A few keys to avoiding bearing failures: Buy quality bearings, and repack them by hand every other year or so. Forget about the no-name Chinese made bearing kits sold at Boat-O-Rama or Wally World. Get Timken bearings and races, and put new races in when you replace the bearings. Throw away hubs when they get rusty, and check the condition of the axle to be sure it's not worn or burred. Be sure to preload the bearings after installing them, then back the nut off enough so the bearings are not over-tight. A quick and easy check of bearing condition can be made by jacking up the trailer and rotating the wheel by hand. Listen for any sound that might indicate wear, and check for play and wear in the bearings by rocking the tire in and out. Finally, check the hubs for excessive heat after towing at highway speeds for 15 minutes or so, and get in the habit of checking them at every stop on a longer trip. Note that this is generic advice, and I'm not suggesting that Ron ignored any of these tips. I've seen his boat a number of times, which he keeps maintains to a high standard, and I'm sure he does the same with his trailer.

rjgorion posted 10-06-2009 10:01 PM ET (US)     Profile for rjgorion  Send Email to rjgorion     
Andy, thank you for the kind words. While I'm doing the research, I'll have to save a few bucks so I can get started on this. I may go with one of the axles from Pacific trailers, pending further study. Once again thanks to everyone and any comments or suggestions are welcome.

Ron

fno posted 10-06-2009 11:15 PM ET (US)     Profile for fno  Send Email to fno     
I have to agree with Andy on this one.
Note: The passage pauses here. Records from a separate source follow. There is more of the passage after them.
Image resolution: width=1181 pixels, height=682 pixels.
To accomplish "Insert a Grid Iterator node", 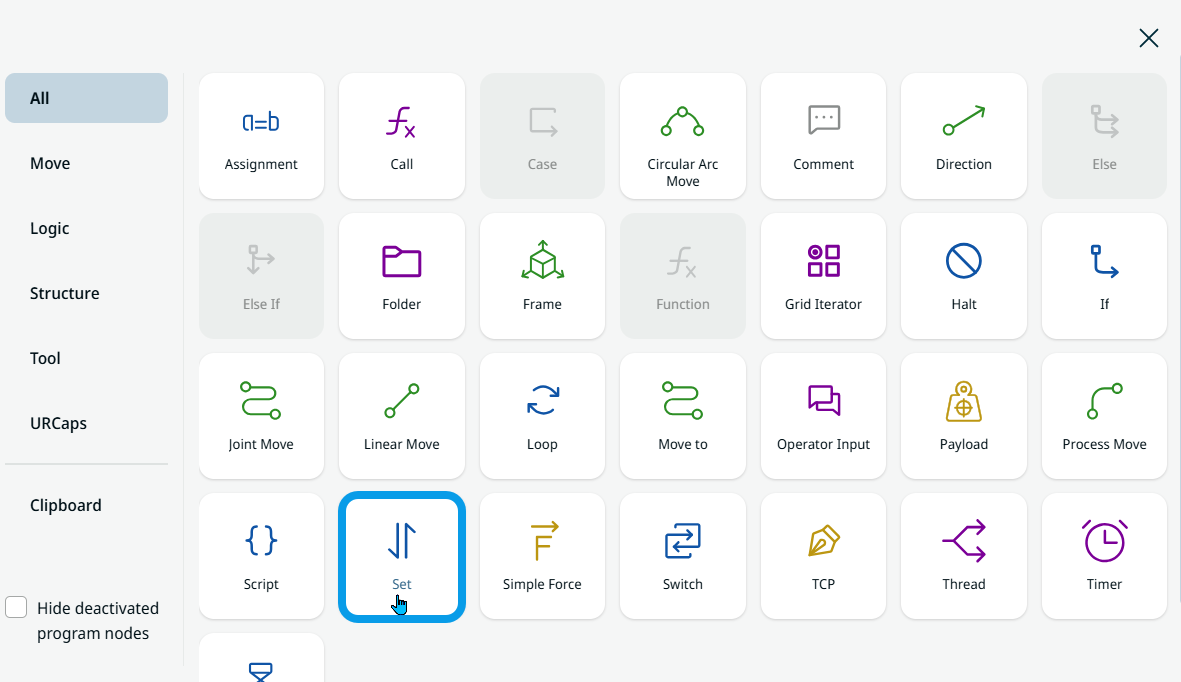I will click(x=823, y=276).
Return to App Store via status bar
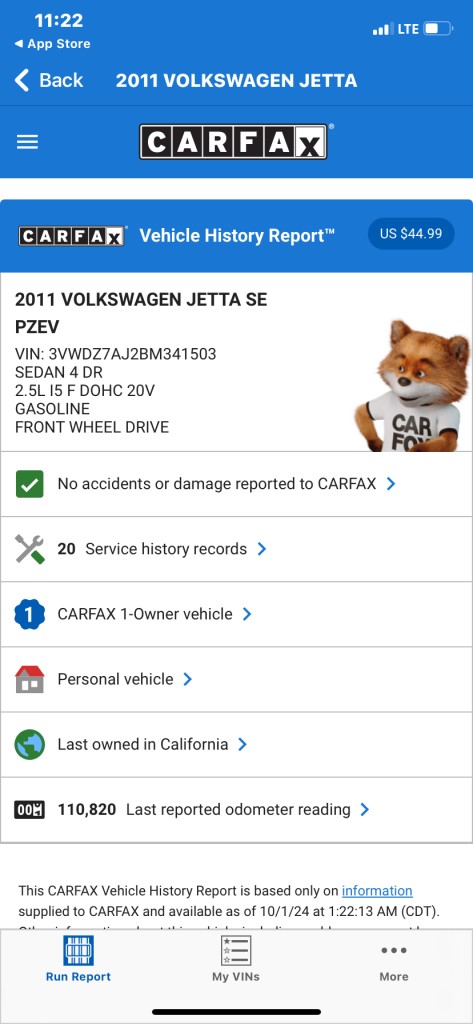Screen dimensions: 473x1024 point(52,44)
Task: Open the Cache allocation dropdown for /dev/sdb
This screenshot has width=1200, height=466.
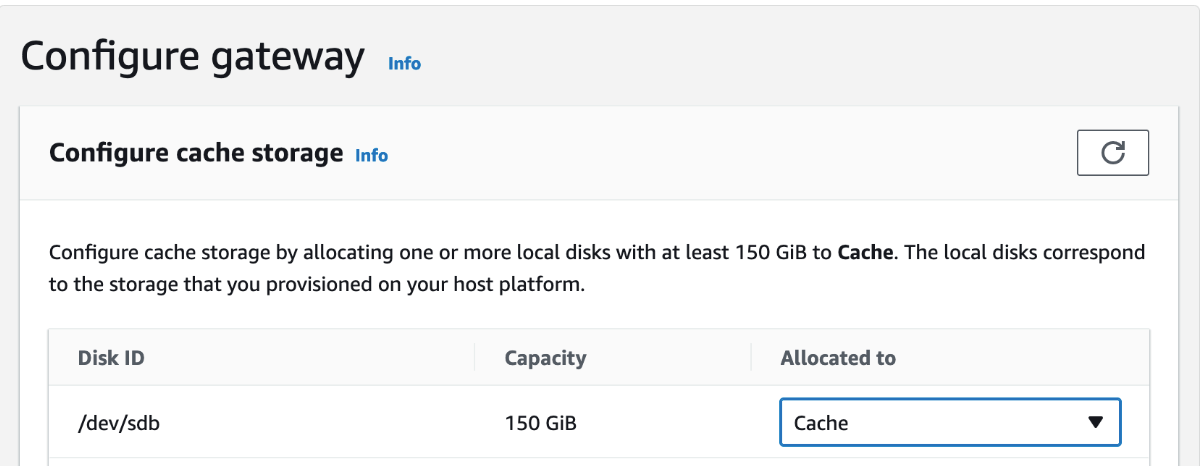Action: tap(949, 422)
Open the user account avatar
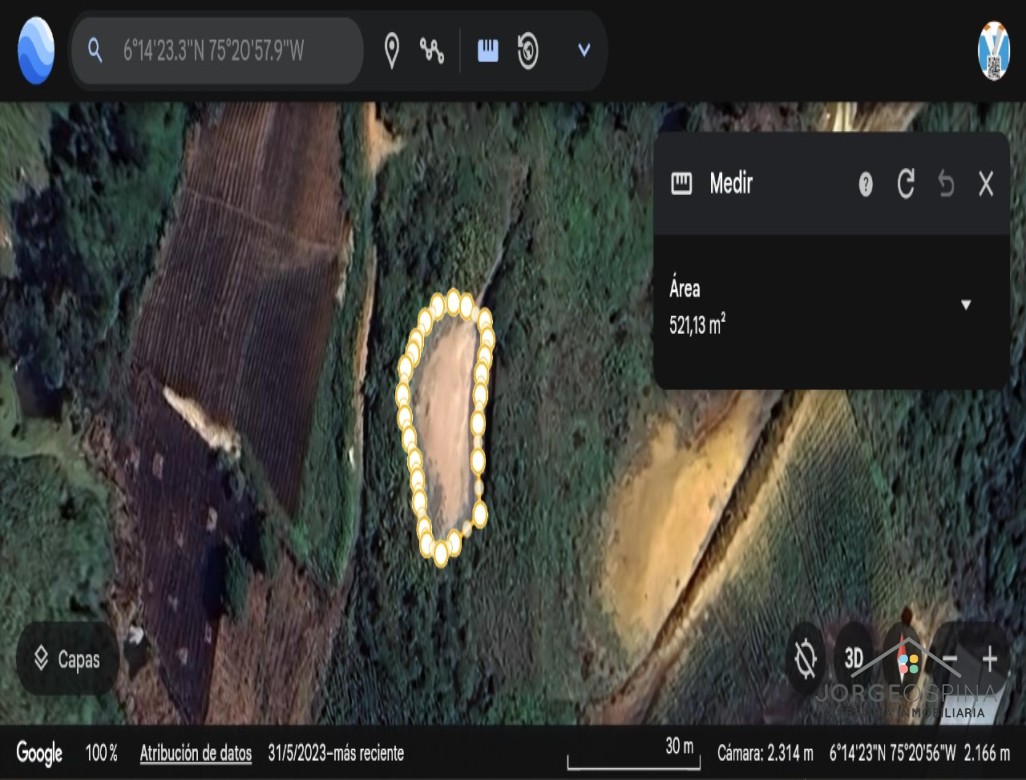Viewport: 1026px width, 780px height. point(993,51)

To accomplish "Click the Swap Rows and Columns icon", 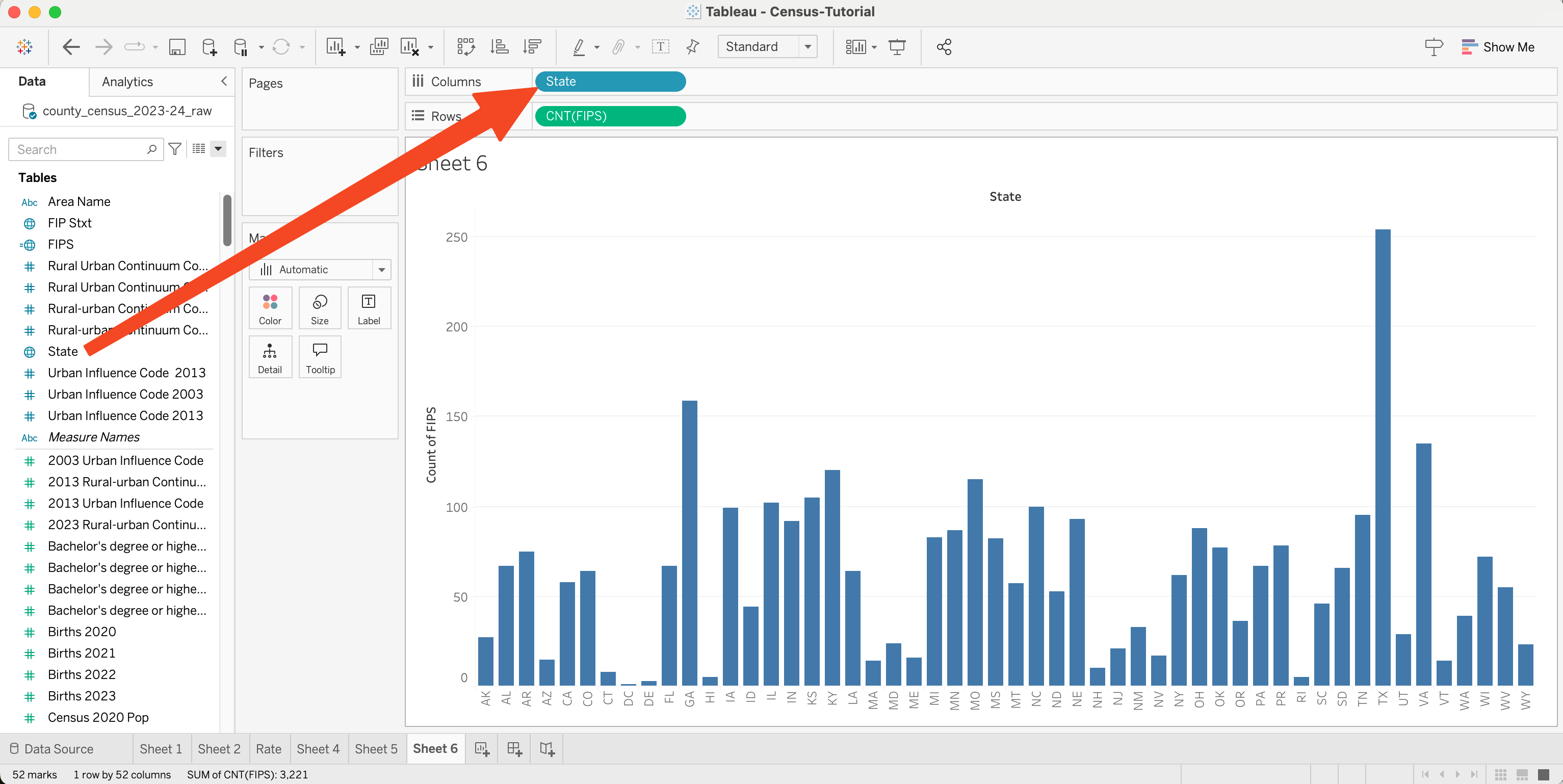I will [465, 47].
The TurboLube seems like a good idea, but think like this. A blown seal or Bearing Buddy will only cause a leak of "some" grease. You will most likely get home or be able to solve the problem before any catastrophic failure occures. With TurboLube if you have a leak, then you loose your lube long before you will be aware of it on a normal road trip and your bearings will be toast. I'll give a recent example. Last time I went down to Nicks (Tohsgib) after a three hour drive my brakes locked up, caught fire, and melted the grease in the hubs. Most of it oozed out of the front side after the caps blew off. No major damage to the spindles and hubs, and the bearings were not in bad shape. We removed the calipers, repacked the bearings, and I returned home with a three hour drive. I fix things for a living and have to look hard and long at a product that is designed and marketed as something to reduce or eliminate normal maintenance. Usually, such things will bite you in the butt.
jimh posted 10-07-2009 08:50 AM ET (US)     Profile for jimh  Send Email to jimh     
I concur with several of the recommendations given, and will repeat them, if I may:

--do not continually add grease to the bearings via hub caps with grease fittings, as you will generally just force grease past the rear seal;

--use rear seals with double lips and circumferential spring tensioning, or use the SPINDLE SEAL brand rear seals;

--use quality bearings.

My local trailer rental, sales, and repair shop told me the same story as mentioned above: they see boat trailers with grease fittings on the hub caps and blown rear seals. They infer the problem was too much grease added.

The SPINDLE SEAL brand seals are endorsed by several experienced trailer boaters, however they can be hard to purchase, as many retailers do not have them in stock.

You can often find U.S.-made quality bearings at well-stocked auto repair parts stores--not the big-box, national chains but the old-fashioned local store that sells mainly to automobile repair shops.

In addition, I will add these recommendations:

--use a proper quality grease lubricant in the wheel bearing;

--use a marine grease with high temperature rating;

--pre pack the bearings with grease during installation.

Although dealing with trailer wheel bearings is a messy job and not particularly high-tech, I recommend that all trailer boaters be familiar with the process and the details of their particular boat. Roadside repairs seem almost inevitable for anyone whose boat trailer is extensively used. Having first-hand knowledge of the wheel assembly, having some spare parts on hand, and being able to make a quick repair are all beneficial.